The Mussel Attachment Plaque: A Load Bearing Protein Scaffold

Abstract

The attachment of marine mussels to each other, to rocks, as well as to a variety of pristine and bio-fouled surfaces (glass, metals or plastics) while under seawater is impressive. The attachment is accomplished via a wide adhesive plaque interpenetrated by the collagen-rich fibers of a thin long thread that connects the plaque at the distal end to the mussel at the proximal end. While the robust and versatile adhesion of the plaque has been attributed to the molecular adhesive properties, we propose that microscopic geometry, interior structure and the penetration (or lack thereof) of the thread are critical in load distribution and enhancement of adhesive performance.We present novel results on the structure of plaques from a variety of genera (Modiolus, Mytilus and Septifer) and species (M. californianus, M. galloprovincialis) studied via electron microscopy and neutron scattering.
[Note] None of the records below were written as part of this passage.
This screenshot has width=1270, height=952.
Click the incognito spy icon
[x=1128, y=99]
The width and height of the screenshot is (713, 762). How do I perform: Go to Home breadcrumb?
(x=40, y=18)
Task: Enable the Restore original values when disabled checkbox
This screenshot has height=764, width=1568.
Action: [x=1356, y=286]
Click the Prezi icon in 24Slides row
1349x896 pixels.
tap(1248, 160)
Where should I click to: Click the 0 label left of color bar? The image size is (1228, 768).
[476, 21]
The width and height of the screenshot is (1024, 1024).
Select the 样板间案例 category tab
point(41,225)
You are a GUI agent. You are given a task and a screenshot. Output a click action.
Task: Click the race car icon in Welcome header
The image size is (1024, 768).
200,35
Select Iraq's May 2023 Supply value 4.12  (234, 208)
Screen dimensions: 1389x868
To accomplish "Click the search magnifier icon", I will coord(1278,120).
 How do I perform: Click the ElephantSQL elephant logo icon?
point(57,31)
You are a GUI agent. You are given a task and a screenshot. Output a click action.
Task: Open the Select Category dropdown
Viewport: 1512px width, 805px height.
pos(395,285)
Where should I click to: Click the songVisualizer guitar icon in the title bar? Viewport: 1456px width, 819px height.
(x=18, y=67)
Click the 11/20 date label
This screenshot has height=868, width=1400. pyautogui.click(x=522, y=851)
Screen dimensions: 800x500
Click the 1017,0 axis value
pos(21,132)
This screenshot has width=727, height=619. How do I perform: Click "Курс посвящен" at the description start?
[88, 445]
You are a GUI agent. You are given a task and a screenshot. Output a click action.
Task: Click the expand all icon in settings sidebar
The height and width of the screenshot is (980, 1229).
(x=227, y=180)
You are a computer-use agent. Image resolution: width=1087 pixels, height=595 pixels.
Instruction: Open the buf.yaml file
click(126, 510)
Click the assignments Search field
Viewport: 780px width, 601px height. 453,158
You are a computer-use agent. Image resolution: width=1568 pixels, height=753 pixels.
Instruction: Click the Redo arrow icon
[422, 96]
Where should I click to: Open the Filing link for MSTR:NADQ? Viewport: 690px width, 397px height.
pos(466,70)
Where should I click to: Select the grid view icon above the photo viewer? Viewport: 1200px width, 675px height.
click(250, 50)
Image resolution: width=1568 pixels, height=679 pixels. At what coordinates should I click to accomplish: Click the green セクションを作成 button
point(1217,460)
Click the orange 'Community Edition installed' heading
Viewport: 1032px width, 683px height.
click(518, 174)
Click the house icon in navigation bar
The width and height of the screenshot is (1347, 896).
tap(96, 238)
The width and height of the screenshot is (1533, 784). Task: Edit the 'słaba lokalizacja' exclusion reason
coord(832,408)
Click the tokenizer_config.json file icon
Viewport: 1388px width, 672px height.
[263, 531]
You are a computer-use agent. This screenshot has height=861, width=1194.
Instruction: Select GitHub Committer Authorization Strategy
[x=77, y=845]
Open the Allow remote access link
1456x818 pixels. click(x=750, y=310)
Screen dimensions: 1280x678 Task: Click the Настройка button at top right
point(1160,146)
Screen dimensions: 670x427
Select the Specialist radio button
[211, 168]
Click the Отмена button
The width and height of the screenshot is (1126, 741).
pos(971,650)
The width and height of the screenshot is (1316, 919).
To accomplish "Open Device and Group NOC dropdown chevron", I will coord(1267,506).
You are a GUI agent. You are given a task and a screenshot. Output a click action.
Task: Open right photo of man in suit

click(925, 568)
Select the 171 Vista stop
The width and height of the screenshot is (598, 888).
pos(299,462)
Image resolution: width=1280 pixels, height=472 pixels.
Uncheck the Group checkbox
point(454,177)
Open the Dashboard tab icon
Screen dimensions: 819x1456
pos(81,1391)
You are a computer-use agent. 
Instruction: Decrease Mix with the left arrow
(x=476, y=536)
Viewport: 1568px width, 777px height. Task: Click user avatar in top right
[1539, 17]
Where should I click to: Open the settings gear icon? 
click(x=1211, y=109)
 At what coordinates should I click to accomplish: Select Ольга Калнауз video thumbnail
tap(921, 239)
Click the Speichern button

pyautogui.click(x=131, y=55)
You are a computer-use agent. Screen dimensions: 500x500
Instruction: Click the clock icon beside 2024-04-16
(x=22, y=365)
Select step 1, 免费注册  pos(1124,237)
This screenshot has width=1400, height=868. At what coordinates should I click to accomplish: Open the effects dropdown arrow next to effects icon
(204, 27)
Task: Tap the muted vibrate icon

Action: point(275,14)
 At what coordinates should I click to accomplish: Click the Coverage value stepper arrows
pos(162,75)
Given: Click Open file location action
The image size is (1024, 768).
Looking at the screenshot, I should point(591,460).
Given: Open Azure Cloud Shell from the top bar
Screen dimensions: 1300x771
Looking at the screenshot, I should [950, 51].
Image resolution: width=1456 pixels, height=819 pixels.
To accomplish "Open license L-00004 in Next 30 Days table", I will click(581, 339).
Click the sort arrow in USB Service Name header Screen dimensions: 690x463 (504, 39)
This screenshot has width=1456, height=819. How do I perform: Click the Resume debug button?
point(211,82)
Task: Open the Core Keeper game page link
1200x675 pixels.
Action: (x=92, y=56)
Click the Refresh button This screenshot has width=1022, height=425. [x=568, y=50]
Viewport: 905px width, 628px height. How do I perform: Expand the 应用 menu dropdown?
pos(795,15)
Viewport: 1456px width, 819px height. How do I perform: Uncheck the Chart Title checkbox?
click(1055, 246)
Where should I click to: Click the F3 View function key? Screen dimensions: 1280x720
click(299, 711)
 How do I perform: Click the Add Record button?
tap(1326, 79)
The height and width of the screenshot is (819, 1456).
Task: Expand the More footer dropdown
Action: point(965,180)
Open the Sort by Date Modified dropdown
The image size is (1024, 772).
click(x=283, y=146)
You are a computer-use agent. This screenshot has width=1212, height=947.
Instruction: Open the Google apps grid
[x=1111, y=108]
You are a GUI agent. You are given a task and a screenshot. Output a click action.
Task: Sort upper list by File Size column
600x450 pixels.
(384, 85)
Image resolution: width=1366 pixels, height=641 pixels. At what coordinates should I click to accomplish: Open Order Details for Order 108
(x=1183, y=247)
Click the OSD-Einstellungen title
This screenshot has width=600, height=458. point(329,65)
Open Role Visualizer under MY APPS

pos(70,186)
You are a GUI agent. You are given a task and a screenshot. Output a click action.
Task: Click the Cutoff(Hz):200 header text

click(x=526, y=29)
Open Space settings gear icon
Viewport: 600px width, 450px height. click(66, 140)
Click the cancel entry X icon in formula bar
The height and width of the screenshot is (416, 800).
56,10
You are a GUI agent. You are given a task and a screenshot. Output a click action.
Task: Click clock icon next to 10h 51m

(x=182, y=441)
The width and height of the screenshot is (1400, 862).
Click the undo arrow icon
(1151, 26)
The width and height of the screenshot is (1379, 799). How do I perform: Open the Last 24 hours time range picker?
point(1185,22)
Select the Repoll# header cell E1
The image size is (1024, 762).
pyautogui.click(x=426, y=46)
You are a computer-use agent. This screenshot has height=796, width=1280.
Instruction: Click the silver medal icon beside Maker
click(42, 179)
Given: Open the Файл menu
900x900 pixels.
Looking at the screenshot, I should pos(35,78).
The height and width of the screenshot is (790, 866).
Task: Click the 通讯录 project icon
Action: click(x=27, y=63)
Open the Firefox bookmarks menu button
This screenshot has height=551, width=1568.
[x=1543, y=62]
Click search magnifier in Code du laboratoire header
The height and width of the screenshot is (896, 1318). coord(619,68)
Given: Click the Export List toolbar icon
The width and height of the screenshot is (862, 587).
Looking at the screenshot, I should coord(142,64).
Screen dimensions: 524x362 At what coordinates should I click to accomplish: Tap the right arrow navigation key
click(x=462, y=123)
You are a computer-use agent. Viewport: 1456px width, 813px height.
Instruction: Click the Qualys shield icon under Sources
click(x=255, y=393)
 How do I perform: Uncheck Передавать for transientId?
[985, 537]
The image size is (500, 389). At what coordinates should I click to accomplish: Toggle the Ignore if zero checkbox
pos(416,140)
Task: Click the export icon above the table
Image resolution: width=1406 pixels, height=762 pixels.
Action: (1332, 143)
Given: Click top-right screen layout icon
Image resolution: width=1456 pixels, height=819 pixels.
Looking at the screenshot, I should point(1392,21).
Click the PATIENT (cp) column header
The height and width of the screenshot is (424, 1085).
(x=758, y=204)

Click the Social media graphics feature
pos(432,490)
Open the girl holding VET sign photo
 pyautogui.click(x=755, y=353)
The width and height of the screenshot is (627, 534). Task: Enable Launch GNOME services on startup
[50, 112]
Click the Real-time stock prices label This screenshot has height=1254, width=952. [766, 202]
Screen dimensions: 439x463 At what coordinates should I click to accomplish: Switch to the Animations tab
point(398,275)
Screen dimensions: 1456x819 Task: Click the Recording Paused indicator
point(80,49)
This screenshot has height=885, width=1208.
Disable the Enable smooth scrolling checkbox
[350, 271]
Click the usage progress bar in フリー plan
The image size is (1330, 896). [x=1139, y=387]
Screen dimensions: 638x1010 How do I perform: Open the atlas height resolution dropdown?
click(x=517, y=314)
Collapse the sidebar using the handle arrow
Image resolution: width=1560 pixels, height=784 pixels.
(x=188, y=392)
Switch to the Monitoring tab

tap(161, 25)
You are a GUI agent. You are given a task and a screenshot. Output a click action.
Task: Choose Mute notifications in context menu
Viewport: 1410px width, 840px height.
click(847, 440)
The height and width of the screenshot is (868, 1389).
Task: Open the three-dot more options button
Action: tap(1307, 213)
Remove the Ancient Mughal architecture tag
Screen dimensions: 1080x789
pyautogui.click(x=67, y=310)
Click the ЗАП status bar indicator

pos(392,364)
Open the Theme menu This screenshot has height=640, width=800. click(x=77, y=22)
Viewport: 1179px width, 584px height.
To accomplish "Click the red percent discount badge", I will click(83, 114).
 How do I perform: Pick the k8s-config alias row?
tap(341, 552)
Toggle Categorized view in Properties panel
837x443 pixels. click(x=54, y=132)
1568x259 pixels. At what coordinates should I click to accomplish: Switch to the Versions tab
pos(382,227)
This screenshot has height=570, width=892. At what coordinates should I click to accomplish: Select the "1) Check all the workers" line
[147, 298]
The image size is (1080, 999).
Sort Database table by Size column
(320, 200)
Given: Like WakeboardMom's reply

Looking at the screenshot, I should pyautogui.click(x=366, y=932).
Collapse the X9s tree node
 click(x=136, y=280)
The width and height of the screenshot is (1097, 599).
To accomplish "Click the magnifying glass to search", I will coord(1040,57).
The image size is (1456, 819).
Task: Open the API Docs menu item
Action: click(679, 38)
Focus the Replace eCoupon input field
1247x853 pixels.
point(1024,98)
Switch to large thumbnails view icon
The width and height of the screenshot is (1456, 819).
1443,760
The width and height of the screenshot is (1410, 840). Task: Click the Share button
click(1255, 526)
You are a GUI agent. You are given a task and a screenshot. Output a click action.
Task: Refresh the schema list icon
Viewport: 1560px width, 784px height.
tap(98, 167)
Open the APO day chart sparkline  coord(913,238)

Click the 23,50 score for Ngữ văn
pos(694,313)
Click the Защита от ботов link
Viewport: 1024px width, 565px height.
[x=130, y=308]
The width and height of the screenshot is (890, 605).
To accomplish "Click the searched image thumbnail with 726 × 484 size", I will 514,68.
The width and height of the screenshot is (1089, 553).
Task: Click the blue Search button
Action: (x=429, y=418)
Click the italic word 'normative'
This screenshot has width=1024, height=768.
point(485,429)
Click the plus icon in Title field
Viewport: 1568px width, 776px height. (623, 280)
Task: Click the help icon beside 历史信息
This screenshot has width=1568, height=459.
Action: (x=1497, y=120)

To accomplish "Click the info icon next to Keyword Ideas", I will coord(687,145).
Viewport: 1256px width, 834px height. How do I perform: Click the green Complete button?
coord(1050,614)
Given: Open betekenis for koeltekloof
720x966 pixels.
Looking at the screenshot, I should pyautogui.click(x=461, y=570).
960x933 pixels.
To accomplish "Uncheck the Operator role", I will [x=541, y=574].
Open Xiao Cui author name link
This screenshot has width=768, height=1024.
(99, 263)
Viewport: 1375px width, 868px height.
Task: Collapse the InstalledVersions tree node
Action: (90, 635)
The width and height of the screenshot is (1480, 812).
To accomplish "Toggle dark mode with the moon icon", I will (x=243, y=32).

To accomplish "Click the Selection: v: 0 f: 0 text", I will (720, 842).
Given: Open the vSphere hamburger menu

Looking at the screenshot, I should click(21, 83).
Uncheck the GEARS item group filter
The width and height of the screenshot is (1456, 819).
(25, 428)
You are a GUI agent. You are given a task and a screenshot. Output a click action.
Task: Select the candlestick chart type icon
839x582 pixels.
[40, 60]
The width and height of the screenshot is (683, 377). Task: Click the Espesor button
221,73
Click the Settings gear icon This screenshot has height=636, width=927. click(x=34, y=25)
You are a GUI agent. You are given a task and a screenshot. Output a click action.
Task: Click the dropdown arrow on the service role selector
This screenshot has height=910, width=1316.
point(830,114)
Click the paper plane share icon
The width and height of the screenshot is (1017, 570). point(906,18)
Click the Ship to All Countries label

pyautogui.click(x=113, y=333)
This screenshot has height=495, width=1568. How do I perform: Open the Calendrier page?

Despite living in the same coastal area, these species live in micro-environments subjected to different wave motion, allowing us to investigate how ecology might influence plaque structure and load-bearing capacity. Their architecture is reminiscent of various structural foams, ranging from closed-cell foams with one relevant length scale, to open-cell foams characterized by two lengthscales. Similar foam architectures have been found in other marine secretions, such as the sandcastle worm's tube cement. For the mussel plaques, the most complex structure we observe exhibits a collection of pores having an inner network, further connected with an outer mesh network. We reveal a robust structure, largely unaffected by guanidine hydrochloride treatment, and study the effect of temperature on the plaque's mechanical properties. Finally, we develop models to demonstrate the load distribution in the plaque and explore the potential benefits of such structures in wet environments.